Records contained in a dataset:

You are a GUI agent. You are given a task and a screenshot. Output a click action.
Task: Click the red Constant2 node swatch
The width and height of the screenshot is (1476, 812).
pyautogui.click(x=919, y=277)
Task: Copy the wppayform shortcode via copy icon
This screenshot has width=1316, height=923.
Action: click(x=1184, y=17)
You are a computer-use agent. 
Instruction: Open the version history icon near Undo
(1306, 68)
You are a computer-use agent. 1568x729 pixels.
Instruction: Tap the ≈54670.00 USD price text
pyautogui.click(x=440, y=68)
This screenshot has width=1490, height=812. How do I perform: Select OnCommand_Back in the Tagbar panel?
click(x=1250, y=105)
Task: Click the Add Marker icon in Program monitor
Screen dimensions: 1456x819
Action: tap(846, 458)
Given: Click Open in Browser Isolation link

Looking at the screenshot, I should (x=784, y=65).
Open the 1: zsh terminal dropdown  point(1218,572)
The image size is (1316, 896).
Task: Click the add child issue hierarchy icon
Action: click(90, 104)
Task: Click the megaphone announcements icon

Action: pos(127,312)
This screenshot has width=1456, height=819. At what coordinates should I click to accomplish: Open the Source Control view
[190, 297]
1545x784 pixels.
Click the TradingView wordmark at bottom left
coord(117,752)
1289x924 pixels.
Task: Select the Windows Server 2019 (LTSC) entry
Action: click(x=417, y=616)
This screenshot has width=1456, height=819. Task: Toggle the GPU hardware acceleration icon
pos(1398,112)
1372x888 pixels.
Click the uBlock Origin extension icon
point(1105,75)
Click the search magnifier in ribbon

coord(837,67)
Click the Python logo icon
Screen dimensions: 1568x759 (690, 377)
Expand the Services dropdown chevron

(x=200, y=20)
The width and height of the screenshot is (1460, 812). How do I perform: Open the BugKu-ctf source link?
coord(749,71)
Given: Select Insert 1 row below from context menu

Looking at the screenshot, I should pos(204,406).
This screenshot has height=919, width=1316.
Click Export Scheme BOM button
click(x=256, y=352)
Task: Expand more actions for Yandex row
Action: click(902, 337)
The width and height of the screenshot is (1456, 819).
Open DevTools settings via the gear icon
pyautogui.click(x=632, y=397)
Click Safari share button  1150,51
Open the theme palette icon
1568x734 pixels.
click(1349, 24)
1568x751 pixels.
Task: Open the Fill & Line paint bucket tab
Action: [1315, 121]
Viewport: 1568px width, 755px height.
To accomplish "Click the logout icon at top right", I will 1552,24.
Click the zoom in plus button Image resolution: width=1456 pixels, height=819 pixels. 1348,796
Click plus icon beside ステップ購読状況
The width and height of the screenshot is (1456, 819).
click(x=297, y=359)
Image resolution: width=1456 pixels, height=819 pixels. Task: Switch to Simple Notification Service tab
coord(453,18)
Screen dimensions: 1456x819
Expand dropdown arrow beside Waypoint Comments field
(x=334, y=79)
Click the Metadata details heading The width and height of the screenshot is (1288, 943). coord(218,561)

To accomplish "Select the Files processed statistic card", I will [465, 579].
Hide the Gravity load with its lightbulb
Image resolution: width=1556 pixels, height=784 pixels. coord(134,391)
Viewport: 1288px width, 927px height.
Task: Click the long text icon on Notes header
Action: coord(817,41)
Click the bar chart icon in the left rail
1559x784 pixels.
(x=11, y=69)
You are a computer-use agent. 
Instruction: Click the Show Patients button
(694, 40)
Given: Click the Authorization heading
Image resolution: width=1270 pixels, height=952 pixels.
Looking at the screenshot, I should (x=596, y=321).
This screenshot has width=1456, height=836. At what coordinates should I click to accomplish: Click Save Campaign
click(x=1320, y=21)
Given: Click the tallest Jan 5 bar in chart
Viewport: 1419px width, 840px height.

WORK REQUIRED —
Check every line of the data above for the string "plus", and copy those that have it.

EXPECTED ANSWER —
Click the zoom in plus button Image resolution: width=1456 pixels, height=819 pixels. 1348,796
Click plus icon beside ステップ購読状況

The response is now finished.